Lecture : les cartes présentent les anomalies standard par rapport à la période de référence (1979-2018) ; les déviations les plus importantes sont représentées par des pointillés.

Une des équipes s'est concentrée sur l'impact de la sécheresse sur les rendements des principales grandes cultures. S'appuyant sur des modèles d'apprentissage automatique, elle a analysé ceux-ci sur plus d'un siècle et montré des résultats contrastés, en 2018, selon les régions et les cultures. En effet, le surcroît de pluie durant l'hiver a permis d'atteindre des rendements supérieurs à la moyenne pour les céréales d'hiver dans les régions du sud de l'Europe, alors qu'à l'inverse, ce sont ces cultures qui ont été les plus affectées dans les régions du nord et de l'ouest.
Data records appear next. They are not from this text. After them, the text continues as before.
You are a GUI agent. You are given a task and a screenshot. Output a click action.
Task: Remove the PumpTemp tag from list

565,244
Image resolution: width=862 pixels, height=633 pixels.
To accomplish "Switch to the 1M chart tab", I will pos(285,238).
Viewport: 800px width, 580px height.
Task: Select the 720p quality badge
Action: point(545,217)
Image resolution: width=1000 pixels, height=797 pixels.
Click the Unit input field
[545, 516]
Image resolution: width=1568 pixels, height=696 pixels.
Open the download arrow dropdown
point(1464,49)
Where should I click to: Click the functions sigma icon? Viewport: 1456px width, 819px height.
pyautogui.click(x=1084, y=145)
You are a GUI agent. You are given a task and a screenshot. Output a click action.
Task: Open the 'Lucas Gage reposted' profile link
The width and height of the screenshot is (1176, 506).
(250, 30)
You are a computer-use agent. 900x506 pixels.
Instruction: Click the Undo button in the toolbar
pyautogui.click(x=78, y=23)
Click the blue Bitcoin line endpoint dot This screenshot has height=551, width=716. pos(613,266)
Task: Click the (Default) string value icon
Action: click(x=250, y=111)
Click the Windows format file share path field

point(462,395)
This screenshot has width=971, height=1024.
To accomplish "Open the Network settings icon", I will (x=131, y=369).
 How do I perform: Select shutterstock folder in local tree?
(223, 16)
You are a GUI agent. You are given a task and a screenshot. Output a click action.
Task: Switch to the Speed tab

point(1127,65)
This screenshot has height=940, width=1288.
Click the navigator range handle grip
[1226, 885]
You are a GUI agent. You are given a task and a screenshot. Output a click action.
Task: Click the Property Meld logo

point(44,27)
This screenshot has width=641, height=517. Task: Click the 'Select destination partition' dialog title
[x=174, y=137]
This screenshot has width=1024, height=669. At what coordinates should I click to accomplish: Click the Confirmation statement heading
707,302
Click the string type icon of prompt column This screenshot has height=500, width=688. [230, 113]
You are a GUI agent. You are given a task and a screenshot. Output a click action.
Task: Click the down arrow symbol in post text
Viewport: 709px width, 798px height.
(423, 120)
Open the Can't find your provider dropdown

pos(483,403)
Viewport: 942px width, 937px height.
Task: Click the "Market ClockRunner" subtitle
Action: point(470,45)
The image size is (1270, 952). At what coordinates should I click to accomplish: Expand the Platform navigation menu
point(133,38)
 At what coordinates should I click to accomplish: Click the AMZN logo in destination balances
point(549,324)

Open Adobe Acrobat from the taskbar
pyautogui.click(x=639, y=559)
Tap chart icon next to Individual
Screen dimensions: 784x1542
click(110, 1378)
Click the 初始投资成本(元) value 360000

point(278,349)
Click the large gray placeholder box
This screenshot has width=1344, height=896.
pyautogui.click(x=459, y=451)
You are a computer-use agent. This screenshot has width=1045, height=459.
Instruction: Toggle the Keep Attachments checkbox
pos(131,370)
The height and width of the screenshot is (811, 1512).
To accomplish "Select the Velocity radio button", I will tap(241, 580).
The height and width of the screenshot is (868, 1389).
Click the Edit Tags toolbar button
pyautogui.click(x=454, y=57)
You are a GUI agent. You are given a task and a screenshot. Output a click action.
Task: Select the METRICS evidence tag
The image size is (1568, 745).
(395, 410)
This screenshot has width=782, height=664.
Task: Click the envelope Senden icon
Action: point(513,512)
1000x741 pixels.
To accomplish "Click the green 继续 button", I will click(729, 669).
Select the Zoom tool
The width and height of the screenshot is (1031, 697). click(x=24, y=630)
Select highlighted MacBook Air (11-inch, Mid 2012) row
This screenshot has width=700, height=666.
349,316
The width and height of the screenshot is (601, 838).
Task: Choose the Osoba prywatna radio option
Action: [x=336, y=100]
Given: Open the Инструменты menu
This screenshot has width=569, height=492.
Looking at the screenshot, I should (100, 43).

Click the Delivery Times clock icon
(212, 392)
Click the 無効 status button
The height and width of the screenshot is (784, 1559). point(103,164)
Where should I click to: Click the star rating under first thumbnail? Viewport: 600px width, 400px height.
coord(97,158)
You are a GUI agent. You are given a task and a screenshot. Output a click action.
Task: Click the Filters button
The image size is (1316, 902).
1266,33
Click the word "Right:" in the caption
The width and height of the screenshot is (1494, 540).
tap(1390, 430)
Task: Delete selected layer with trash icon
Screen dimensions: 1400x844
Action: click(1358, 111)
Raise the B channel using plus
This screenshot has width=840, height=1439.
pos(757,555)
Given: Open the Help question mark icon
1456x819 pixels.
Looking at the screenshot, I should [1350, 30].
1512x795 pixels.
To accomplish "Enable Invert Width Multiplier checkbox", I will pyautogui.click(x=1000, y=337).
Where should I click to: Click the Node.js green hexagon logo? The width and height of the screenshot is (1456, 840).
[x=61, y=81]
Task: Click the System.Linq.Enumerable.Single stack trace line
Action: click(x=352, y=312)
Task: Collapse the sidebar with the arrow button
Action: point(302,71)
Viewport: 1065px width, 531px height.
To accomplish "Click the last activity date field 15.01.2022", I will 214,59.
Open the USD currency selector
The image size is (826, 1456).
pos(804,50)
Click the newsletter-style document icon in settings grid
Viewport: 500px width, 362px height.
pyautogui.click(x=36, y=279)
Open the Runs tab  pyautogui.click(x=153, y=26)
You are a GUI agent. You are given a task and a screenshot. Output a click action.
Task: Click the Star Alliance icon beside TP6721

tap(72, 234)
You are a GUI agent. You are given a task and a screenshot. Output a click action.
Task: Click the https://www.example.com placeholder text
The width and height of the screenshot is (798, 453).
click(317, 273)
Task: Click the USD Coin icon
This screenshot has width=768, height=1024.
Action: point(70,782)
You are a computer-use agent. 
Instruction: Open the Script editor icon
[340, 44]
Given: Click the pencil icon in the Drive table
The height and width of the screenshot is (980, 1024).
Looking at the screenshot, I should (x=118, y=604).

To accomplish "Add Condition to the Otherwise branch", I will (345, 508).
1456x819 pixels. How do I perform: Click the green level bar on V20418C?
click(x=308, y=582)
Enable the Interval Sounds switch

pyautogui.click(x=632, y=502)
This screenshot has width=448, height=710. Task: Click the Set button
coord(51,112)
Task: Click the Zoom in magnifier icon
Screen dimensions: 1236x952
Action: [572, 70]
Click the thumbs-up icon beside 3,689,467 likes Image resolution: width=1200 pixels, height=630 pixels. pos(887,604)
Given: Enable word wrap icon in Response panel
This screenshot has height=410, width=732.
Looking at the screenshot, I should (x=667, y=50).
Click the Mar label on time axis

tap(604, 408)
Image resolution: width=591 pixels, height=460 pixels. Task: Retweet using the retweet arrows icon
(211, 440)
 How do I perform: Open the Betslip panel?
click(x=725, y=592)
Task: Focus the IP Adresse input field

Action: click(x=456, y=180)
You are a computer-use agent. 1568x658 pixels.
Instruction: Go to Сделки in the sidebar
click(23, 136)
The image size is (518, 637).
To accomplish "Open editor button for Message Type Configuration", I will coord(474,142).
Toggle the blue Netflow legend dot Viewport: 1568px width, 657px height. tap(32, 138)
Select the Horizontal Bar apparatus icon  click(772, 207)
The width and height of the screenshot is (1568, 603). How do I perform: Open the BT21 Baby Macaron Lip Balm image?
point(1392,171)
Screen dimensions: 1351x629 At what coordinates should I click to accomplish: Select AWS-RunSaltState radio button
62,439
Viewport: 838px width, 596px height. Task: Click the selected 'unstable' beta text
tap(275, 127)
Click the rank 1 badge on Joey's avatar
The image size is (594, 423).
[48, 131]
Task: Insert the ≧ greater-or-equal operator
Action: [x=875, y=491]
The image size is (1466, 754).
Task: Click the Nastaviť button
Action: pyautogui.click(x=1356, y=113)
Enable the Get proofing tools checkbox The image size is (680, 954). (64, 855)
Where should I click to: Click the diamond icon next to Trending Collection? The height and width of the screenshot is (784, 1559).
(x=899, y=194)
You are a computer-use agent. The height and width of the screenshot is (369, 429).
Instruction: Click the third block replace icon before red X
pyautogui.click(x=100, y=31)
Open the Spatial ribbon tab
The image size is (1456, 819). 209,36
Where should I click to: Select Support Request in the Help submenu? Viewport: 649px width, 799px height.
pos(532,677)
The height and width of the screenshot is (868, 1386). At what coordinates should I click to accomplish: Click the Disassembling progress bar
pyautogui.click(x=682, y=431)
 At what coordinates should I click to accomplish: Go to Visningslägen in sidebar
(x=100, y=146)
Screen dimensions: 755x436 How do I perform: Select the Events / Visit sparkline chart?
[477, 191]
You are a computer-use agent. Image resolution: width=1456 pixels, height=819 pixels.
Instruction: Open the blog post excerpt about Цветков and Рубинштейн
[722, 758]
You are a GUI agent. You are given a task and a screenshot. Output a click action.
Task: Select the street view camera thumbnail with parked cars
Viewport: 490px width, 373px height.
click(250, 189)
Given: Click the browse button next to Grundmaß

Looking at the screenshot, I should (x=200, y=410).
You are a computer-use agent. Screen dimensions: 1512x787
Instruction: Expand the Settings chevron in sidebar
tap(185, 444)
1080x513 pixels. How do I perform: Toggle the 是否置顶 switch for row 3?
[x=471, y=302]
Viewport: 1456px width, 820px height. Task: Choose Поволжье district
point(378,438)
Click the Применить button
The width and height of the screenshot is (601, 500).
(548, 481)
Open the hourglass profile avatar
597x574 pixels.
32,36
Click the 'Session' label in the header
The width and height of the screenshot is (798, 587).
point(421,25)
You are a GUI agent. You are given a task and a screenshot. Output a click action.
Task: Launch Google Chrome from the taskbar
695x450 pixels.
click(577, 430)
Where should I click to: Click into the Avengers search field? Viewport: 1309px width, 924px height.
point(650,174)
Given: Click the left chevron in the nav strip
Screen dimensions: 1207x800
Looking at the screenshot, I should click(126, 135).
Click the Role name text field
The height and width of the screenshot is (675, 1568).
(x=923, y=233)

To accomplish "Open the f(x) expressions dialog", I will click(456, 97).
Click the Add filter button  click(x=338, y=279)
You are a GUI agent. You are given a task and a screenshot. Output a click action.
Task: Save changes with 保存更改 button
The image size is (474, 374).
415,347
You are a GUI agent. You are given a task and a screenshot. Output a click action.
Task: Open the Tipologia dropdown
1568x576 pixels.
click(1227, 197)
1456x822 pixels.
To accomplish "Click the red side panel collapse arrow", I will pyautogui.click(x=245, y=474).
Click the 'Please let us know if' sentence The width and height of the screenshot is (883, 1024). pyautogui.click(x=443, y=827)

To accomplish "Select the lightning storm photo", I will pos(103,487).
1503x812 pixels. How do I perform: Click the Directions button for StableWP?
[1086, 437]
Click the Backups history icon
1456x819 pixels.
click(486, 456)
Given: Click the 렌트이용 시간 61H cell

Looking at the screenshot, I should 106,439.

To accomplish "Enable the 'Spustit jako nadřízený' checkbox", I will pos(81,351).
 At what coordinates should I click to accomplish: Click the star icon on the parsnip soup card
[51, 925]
De façon plus générale, les travaux démontrent que jusqu'à 65 % des variations peuvent être expliqués par les variables climatiques. Ce pouvoir explicatif est renforcé en combinant les différentes variables, aucune n'étant à elle seule en mesure d'expliquer les anomalies. Enfin, l'équipe n'a pu dégager aucune tendance de long terme à la baisse des rendements à l'échelle européenne.

Anomalies de rendement observées en Europe en 2018 pour neuf grandes cultures, calculées en termes de déviation par rapport à la série chronologique étudiée (en vert, les gains de rendement ; en rouge, les pertes)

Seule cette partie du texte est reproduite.